Start

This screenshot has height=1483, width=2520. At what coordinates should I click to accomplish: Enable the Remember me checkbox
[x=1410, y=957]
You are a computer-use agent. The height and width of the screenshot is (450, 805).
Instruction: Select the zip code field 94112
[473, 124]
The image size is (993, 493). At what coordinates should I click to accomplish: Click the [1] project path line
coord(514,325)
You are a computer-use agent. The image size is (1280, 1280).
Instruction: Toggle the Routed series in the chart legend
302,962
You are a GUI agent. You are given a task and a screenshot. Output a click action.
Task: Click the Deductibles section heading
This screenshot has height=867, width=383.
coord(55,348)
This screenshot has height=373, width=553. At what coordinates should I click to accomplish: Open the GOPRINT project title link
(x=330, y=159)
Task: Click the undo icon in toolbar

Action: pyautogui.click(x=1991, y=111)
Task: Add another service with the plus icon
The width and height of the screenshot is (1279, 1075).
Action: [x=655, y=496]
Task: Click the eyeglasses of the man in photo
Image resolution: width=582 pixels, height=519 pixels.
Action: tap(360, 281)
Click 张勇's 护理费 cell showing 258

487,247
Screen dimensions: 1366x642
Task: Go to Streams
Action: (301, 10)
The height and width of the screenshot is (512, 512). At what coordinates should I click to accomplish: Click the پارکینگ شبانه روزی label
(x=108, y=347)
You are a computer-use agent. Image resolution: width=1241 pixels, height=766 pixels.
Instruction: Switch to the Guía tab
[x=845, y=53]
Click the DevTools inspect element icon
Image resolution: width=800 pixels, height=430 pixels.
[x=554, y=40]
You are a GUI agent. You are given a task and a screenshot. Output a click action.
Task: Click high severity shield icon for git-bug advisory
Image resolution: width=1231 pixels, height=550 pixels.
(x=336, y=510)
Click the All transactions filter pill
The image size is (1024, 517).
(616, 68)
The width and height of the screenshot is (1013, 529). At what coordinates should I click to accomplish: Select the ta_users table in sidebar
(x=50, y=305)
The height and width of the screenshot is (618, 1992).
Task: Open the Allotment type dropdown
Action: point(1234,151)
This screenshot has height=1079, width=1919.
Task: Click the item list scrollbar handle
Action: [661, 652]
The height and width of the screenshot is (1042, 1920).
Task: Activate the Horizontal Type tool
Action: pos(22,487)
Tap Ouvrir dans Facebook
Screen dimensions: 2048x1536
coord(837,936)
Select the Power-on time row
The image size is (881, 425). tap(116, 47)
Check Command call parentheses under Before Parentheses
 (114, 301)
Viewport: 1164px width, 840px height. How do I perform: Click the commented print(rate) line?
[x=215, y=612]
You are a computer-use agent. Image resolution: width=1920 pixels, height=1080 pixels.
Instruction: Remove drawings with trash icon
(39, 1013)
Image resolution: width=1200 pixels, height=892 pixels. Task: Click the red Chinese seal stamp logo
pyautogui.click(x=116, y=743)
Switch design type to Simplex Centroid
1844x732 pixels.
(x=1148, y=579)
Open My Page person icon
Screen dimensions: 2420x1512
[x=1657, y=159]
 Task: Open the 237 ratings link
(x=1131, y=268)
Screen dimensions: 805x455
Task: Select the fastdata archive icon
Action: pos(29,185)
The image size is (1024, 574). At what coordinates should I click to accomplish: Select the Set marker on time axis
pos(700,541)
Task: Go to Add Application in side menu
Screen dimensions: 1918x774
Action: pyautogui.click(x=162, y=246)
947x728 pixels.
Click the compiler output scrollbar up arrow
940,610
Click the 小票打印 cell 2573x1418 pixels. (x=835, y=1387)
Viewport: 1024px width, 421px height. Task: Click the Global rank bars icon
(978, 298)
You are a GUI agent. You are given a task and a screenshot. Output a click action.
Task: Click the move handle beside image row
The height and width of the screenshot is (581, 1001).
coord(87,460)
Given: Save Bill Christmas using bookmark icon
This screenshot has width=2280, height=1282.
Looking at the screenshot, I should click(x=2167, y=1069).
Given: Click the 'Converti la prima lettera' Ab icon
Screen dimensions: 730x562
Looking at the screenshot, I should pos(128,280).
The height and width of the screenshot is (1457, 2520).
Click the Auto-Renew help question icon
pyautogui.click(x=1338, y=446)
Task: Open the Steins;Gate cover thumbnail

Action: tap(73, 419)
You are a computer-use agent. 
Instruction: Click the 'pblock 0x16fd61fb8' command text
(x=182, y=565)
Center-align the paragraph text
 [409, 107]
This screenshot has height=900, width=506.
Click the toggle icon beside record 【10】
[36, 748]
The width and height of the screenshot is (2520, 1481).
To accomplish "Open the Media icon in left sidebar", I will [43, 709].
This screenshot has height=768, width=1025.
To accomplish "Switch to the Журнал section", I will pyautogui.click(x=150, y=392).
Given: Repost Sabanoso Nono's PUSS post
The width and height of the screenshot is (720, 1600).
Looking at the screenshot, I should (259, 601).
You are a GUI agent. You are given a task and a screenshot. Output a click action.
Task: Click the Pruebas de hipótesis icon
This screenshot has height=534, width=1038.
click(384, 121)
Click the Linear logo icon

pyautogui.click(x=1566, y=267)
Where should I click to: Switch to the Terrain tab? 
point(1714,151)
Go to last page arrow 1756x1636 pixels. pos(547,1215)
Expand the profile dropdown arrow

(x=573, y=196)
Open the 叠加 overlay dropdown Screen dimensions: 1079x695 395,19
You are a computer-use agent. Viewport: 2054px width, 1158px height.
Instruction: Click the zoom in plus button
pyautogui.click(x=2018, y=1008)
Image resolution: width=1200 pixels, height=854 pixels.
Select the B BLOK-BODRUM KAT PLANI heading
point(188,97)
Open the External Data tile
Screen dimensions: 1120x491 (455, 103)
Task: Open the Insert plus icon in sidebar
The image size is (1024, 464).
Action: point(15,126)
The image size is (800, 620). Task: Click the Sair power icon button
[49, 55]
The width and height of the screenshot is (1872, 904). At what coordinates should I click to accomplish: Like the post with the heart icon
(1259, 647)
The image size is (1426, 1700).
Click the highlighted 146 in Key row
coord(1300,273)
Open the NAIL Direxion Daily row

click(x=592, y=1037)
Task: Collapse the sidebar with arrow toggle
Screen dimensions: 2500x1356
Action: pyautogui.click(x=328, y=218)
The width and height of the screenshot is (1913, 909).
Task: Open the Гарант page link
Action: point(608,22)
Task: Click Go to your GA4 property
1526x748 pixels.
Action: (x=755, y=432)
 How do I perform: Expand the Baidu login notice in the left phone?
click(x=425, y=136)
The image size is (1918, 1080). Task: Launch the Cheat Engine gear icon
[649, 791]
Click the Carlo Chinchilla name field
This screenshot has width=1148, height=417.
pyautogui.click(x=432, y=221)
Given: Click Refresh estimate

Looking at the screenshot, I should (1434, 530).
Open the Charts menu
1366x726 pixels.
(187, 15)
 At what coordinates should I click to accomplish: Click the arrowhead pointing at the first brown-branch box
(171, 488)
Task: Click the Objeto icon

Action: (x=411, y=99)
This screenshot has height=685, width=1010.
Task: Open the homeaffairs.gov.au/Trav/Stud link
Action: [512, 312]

End

What is being asked: Can you output the items from the line containing "The width and height of the screenshot is (1013, 529)." through the line containing "Task: Open the Allotment type dropdown", both included, with every line unchanged?

Task solution:
The width and height of the screenshot is (1013, 529). At what coordinates should I click to accomplish: Select the ta_users table in sidebar
(x=50, y=305)
The height and width of the screenshot is (618, 1992).
Task: Open the Allotment type dropdown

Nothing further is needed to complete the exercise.